1.2 方法 按7∶3将病例随机分为建模组和验证组,根据年龄分为40~49岁、50~59岁、60~69岁、70~79岁和≥80岁;根据性别分为男性和女性;根据人种分为黑人、白人和其他人种;根据病理分级分为I、II、III、IV;根据病灶部位分为左肾和右肾;根据肿瘤大小分为≤50 mm、>50~100 mm、>100 mm;根据第7版美国癌症联合委员会(American joint committeeon cancer,AJCC)肾细胞癌对TNM分期及肿瘤分期进行分组。
1.3 统计学方法 采用SPSS26.0统计软件。利用χ2检验对建模组和验证组患者的临床病理数据进行分析。应用R软件(4.0.4)对建模组进行COX分析及K-M生存分析并绘制列线图。采用C-index指数、ROC曲线及校准图对预测模型进行评价,并用验证组数据进行再次验证。
2 结果
2.1 临床病理资料 随机分组后的病例数建模组1,367例,验证组584例。对两组病例的变量进行χ2检验,结果显示两组患者的年龄、性别、种族、婚姻状态、病理分级、TNM分期、肿瘤分期、肿瘤大小无统计学差异,分组符合随机化原则(见表1)。
表1 RCC患者的临床病例资料[n(%)]
2.2 单因素及多因素Cox分析 对建模组数据进行单因素Cox分析,结果表明年龄、种族、病理分级、偏侧性、TNM分期、肿瘤分期和肿瘤大小是影响RN患者预后的重要因素(P<0.05)。
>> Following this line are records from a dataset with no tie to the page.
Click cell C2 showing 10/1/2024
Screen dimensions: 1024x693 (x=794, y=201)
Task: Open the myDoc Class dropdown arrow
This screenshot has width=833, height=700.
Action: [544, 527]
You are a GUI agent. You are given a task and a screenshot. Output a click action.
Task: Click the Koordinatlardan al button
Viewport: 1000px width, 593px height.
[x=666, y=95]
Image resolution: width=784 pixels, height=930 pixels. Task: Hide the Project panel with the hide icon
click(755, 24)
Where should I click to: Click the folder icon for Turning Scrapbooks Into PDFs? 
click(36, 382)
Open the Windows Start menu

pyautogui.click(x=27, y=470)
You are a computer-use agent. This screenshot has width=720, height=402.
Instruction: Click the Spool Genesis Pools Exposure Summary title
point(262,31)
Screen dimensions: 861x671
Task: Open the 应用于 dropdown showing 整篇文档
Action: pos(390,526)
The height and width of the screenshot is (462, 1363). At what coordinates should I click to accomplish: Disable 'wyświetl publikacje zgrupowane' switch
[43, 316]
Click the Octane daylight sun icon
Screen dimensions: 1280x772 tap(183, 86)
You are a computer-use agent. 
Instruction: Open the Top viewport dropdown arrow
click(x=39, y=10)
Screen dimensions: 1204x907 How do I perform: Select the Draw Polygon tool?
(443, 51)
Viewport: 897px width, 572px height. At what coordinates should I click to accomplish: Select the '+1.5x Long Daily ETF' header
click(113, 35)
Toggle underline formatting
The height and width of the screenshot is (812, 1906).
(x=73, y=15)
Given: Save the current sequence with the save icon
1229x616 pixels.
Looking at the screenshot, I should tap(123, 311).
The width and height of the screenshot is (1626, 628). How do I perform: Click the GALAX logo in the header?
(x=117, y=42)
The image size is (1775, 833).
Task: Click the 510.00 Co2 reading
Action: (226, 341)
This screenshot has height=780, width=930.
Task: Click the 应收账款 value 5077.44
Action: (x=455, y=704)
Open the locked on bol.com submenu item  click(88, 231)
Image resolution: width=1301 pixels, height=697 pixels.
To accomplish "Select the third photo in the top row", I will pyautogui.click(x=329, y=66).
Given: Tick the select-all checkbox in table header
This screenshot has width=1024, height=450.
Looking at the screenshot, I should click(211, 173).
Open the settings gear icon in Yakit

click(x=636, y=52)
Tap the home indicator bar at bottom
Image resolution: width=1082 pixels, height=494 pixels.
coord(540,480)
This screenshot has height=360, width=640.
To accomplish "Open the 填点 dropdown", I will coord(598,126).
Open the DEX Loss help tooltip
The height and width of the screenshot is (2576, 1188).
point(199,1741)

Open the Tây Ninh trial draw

利用这9个变量构建多因素COX回归模型,结果提示年龄、种族、N和M分期、肿瘤大小在COX回归模型中是与预后相关的独立危险因素(P<0.05)(见表2)。
表 2 RCC患者预后的单因素及多因素COX分析
2.3 绘制列线图 根据建模组多因素COX回归分析结果,以年龄、种族、N和M分期、肿瘤大小作为变量绘制列线图。年龄≥80岁、黑人、N1、M1及肿瘤大小≥100 mm分数最高,是最不利于患者预后的因素。并且不同变量对应分数的总和可以直接从列线图上获得,从而预测接受RN后的RCC患者的3年及5年生存率(见图1)。
图1 RCC患者的预测模型列线图
2.4 检验预后模型 对于分析所获得的预后模型,采用C-index、ROC曲线及校准图来检验其可靠性,并用验证组数据重复上述检验方法。建模组和验证组的C-index分别为0.816和0.788,建模组的3年和5年ROC曲线AUC值为0.821和0.827,验证组的3年和5年ROC曲线AUC值为0.801和0.816(见图2、3)。
图2 建模组(A、B)和验证组(C、D)ROC曲线
2.3 K-M生存分析 对预后模型包含的变量进行K-M生存分析,结果表明上述变量对患者生存时间的影响差异均有统计学意义(P<0.01)。患者年龄越大生存率越低、黑人和其他人种较白人的生存率更低,N或M分期越高生存率越低,肿瘤大小<100 mm的患者生存率最高(见图4)。
图3 建模组(A、B)和验证组(C、D)的校正曲线
图4 预后模型各变量K-M生存曲线
3 讨论
肾癌是泌尿系统发病率仅次于膀胱癌的恶性肿瘤,其中以肾细胞癌为常见的类型。RN是治疗肾细胞癌常用的手术方式,尤其是随着腹腔镜及机器人等新型手术技术的成熟,RN在保证手术效果的前提下明显减小了创伤。虽然RN从源头去除了病灶,但患者仍显示出较大的预后差异。本研究结果显示,年龄、种族、N和M分期、肿瘤大小对患者的生存时间均显示出一定的影响,而N和M分期、肿瘤大小对生存时间的影响尤为明显。以这5个变量建立的预测模型得出的风险评分也能较好的提示患者的生存时间。同时绘制得到的列线图中,除了白种人与其他人种的评分差距不大,其余各参数均较好的显示其预后价值。目前认为TNM分期是影响肾细胞癌患者的独立预后因素,同时,T分期和N分期也是发生远处转移及总生存期(OS)的危险因素[4]。JIANG等[5]研究显示男性患者OS不良的风险是女性患者的1.121倍,但癌症特异性生存期(CSS)无差异,黑人的OS比白人差。YUE等[6]研究表明年龄是肾癌伴或不伴肺转移患者的独立预后因素。lncRNA、miRNA等分子肿瘤标志物也是影响肾癌患者临床预后评估的一个重要方面[7-8]。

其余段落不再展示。